31 Dec 2024 , 11:14 AM

On Tuesday, the final trading day of an extraordinary year that saw the metal score its greatest yearly performance in over a decade, gold prices remained constant in early Asian hours.

Spot gold remained steady at $2,606.07 an ounce. At $2,619.90, U.S. gold futures increased by 0.1%.

The final day of the year is anticipated to see little trading activity.

With a surge of more than 26% so far this year, gold is on track for its strongest performance since 2010, driven to several record highs by central bank purchases, monetary policy easing, and geopolitical worries.

Fed Chair Jerome Powell stated that additional borrowing cost reductions now depend on ongoing progress in reducing inflation.
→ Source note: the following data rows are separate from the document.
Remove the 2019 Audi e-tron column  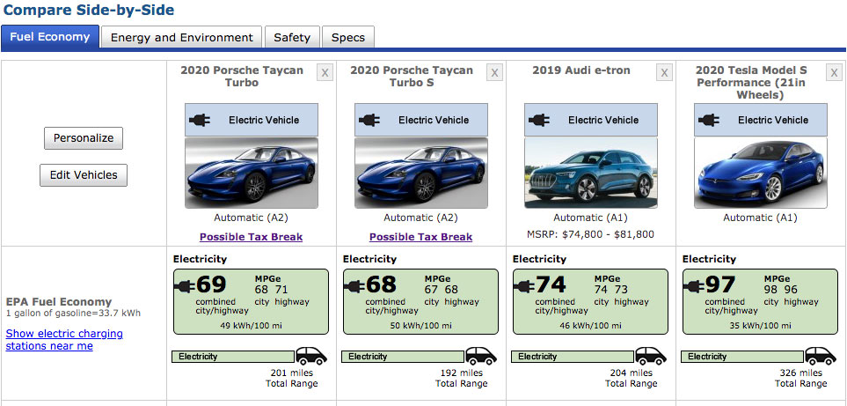664,73

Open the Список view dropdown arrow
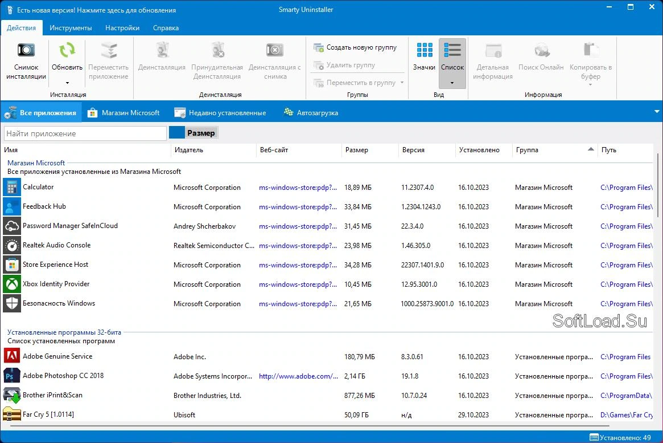452,83

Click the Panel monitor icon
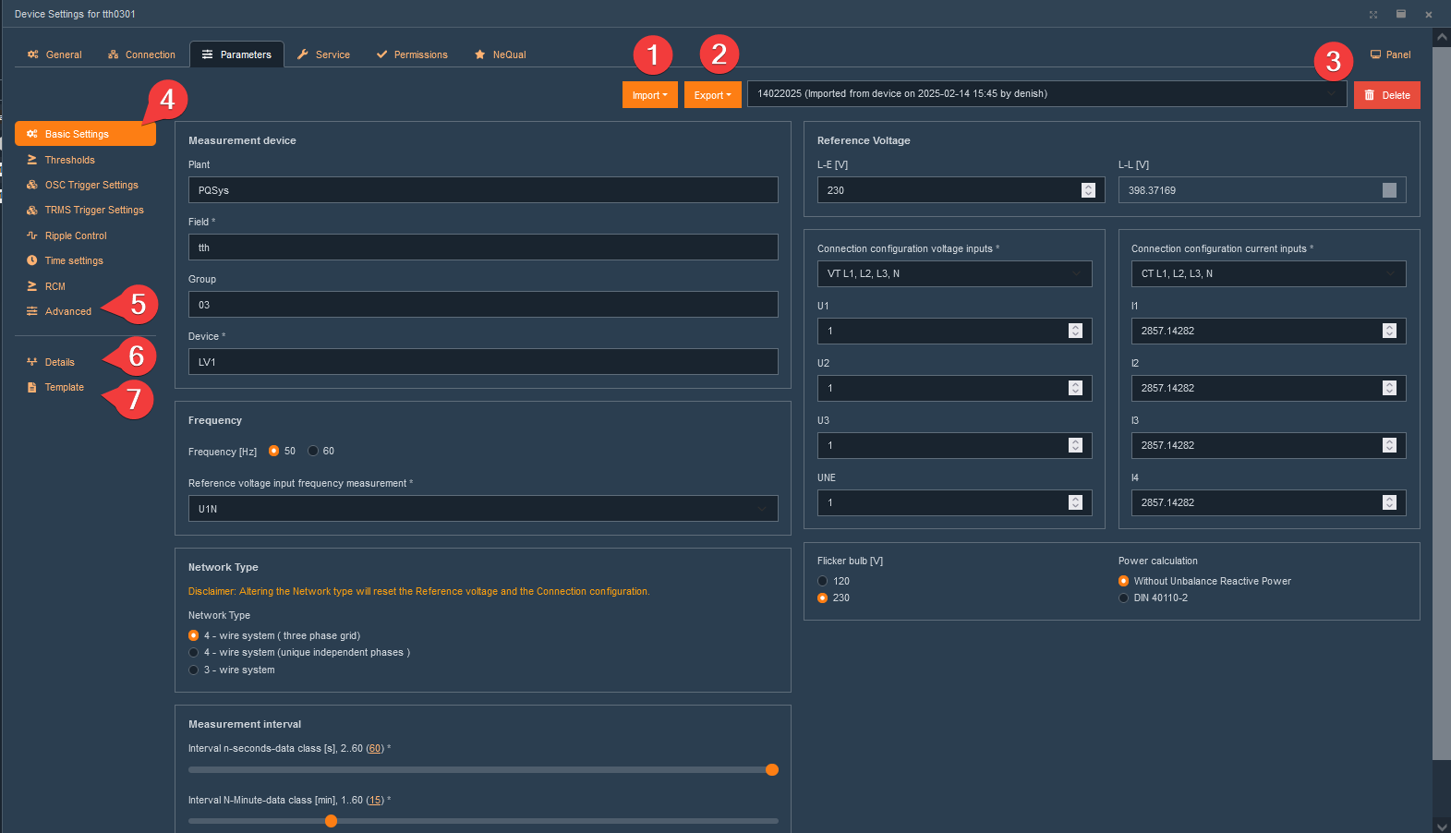(x=1375, y=54)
This month, the Fed’s policymakers lowered their rate projection for 2025 from 100 basis points to 50 basis points.

Although bullion is regarded as a buffer against inflation and unrest, its appeal is diminished by high interest rates.

The market is now awaiting a new set of catalysts, such as President-elect Donald Trump’s tariff policy and a plethora of U.S. economic data that is coming next week and might impact the interest rate projection for 2025.
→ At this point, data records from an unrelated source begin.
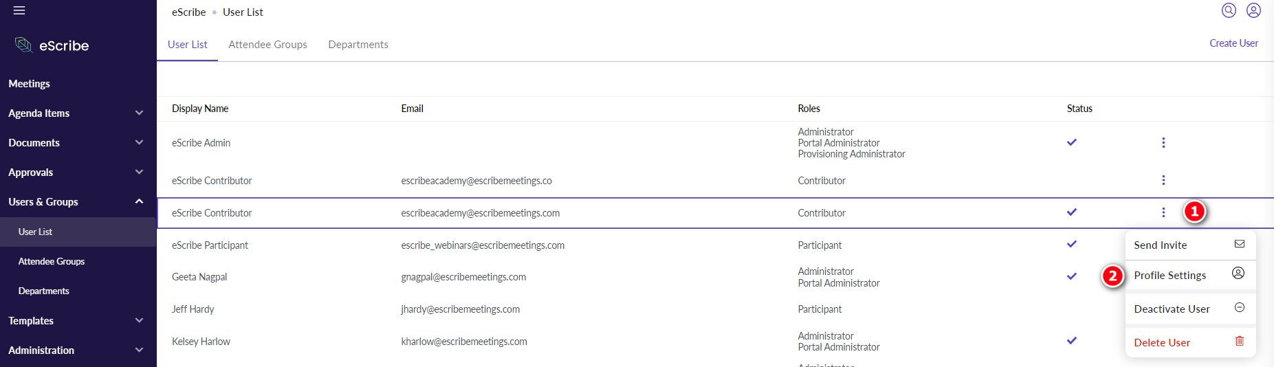Switch to the Attendee Groups tab
The width and height of the screenshot is (1274, 367).
[x=267, y=45]
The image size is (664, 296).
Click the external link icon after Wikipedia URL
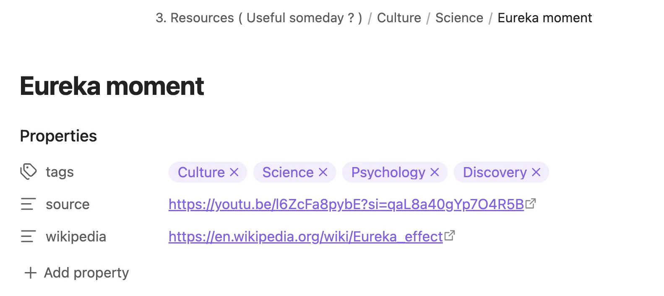tap(450, 236)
The Fed’s December FOMC minutes, the ADP employment report, the U.S. employment report, and job openings data are among the data anticipated next week.
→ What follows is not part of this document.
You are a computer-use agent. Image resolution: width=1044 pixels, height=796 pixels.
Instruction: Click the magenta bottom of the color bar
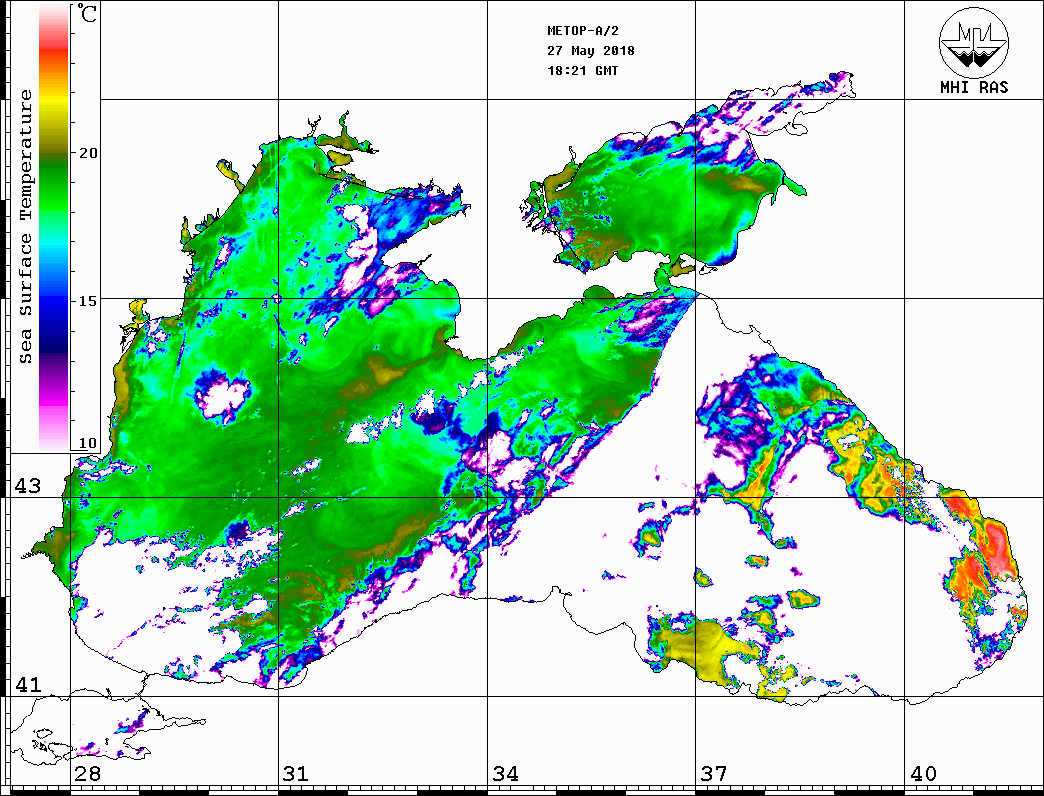tap(53, 407)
According to figures from the Hong Kong Census and Statistics Department, China’s net gold imports through Hong Kong more than quadrupled from October to November, reaching their highest level in seven months.

Palladium increased by 0.1% to $901.49, spot silver remained steady at $28.94 per ounce, and platinum decreased by 0.4% to $900.00.

Platinum and palladium were expected to experience yearly losses, while silver was expected to have its best year since 2020.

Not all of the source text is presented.